*** Opening Dataset records ***
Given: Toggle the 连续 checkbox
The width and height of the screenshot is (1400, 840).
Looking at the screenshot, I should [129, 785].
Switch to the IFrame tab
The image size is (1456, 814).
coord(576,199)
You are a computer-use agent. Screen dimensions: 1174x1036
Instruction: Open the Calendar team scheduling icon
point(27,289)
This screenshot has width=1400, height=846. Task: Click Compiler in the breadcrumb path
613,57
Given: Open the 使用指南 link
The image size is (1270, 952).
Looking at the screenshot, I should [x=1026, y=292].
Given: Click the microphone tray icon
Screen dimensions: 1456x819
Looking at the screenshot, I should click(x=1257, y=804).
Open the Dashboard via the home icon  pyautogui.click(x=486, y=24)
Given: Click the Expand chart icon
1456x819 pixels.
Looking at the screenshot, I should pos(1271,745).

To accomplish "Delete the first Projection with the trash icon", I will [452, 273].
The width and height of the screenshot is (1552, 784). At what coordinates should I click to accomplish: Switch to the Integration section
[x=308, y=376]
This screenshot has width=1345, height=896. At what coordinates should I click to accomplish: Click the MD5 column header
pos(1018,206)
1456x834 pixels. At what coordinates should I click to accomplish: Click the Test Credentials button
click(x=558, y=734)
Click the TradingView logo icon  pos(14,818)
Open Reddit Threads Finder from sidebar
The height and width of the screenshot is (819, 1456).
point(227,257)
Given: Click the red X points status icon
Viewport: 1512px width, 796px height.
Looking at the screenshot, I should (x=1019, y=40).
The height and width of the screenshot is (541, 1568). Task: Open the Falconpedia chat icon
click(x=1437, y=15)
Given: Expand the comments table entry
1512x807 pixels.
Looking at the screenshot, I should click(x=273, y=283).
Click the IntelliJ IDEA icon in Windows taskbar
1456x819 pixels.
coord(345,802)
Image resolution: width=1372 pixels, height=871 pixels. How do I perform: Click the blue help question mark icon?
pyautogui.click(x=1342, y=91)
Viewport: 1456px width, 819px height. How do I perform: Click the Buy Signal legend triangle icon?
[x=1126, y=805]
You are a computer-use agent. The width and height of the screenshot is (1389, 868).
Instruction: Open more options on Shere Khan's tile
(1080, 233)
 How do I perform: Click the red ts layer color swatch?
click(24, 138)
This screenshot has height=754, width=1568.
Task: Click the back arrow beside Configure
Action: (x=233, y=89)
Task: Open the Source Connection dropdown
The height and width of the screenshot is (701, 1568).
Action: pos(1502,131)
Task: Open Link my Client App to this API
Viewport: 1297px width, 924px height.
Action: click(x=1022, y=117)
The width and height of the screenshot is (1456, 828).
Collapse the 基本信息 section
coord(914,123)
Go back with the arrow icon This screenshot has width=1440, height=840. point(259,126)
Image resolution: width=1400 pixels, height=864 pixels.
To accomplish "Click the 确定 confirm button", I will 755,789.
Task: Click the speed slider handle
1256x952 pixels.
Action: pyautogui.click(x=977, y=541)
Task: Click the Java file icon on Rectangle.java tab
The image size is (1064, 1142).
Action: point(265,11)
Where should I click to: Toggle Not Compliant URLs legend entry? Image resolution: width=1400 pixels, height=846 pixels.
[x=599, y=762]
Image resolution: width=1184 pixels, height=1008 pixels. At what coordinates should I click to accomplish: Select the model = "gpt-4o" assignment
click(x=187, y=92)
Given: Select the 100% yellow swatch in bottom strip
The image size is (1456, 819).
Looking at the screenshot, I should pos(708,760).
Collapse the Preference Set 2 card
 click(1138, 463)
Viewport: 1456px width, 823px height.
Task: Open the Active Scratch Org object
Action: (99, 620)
*** Closing Dataset records ***
Assigned task — Count how many lines of the entries contain the word "computer"; only the number should appear in the reply.

Reply — 2